DW África: E o Governo de Angola respondeu positivamente a esses pedidos?

RS: Pelo menos a questão da desminagem foi respondida, parte da desminagem foi feita, falta outra. Felizmente hoje já se chega a Lopitanga. A questão do ADN ja foi feita, já fizemos a recolha das amostras e neste momento estamos a espera dos resultados. Tivemos duas equipas: uma angolana e outra portuguesa, todas em nome do Governo. E em nome da família e da UNITA tivemos uma equipa sul-africana que também participou do processo da exumação e recolheu amostras. Neste momento cada grupo está a trabalhar no seu laboratório para num curto espaço de tempo darem-nos o resultado. E cada um virá de novo a Luanda para então cruzarmos os resultados.

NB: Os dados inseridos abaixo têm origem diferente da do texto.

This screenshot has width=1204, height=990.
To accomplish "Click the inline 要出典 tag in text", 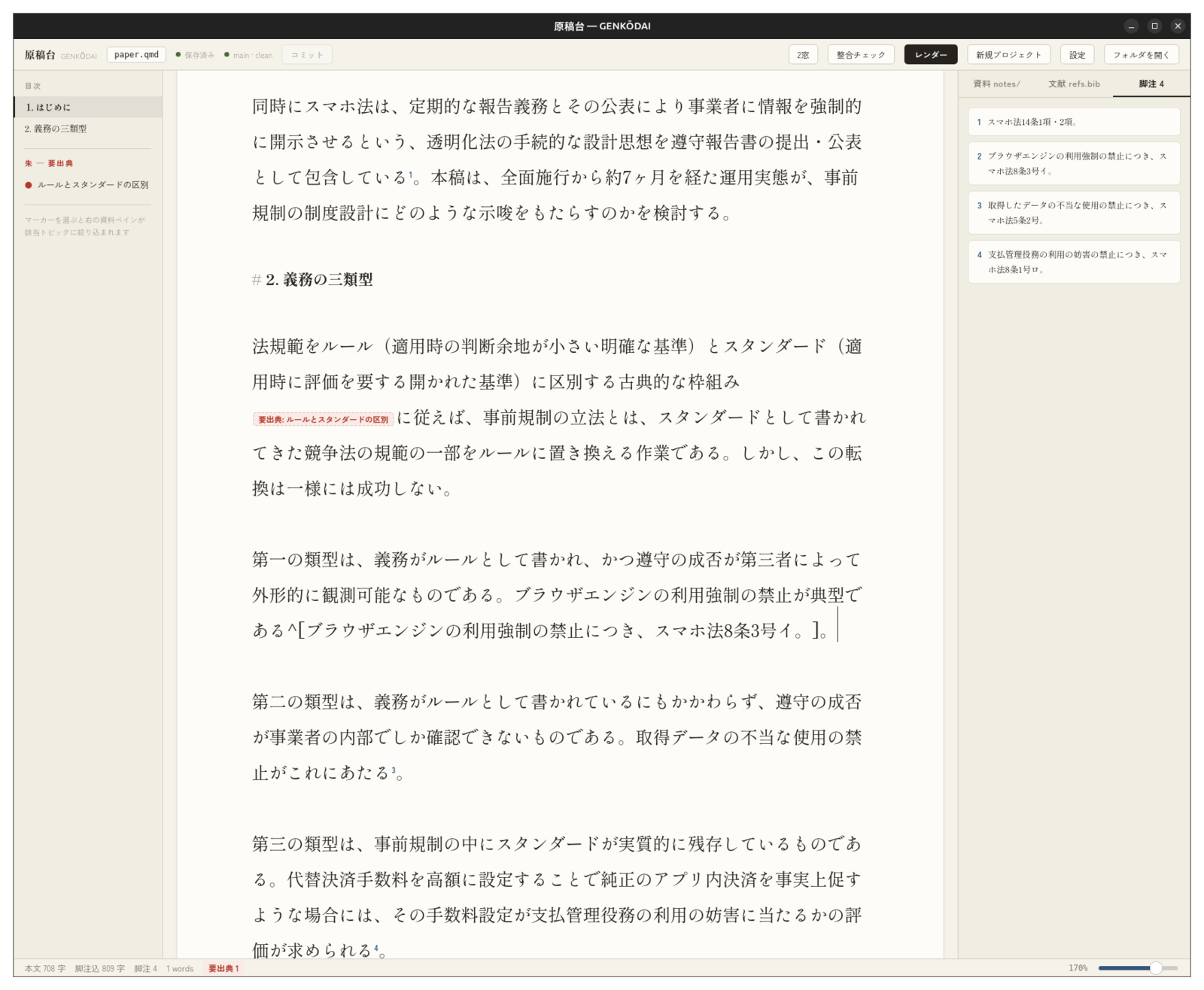I will [323, 419].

DW África: Acredita que até abril, altura em que prevêm fazer as cerimónias fúnebres, todos estes pontos estejam devidamente respondidos?

RS: É o nosso desejo, estamos a ser o mais positivos possível, com o desejo também de que tudo corra da melhor maneira possível, pelo que estamos a trabalhar para que tudo corra dentro dos prazos pré-estabelecidos.

DW África: Os interesses da família Savimbi e da UNITA estão conciliados no que diz respeito as cerimónias?

RS: Claramente, porque o desejo tem sido da família e da UNITA. Mesmo no quadro dos contactos que foram estabelecidos com o Governo nunca houve uma dissociação. A delegação é mista, composta pela família e membros do partido UNITA para juntos defendermos esta posição, pelo que todas as posições e disposições que estão a ser tomadas são combinadas, são da nossa vontade e partilhadas pelo partido.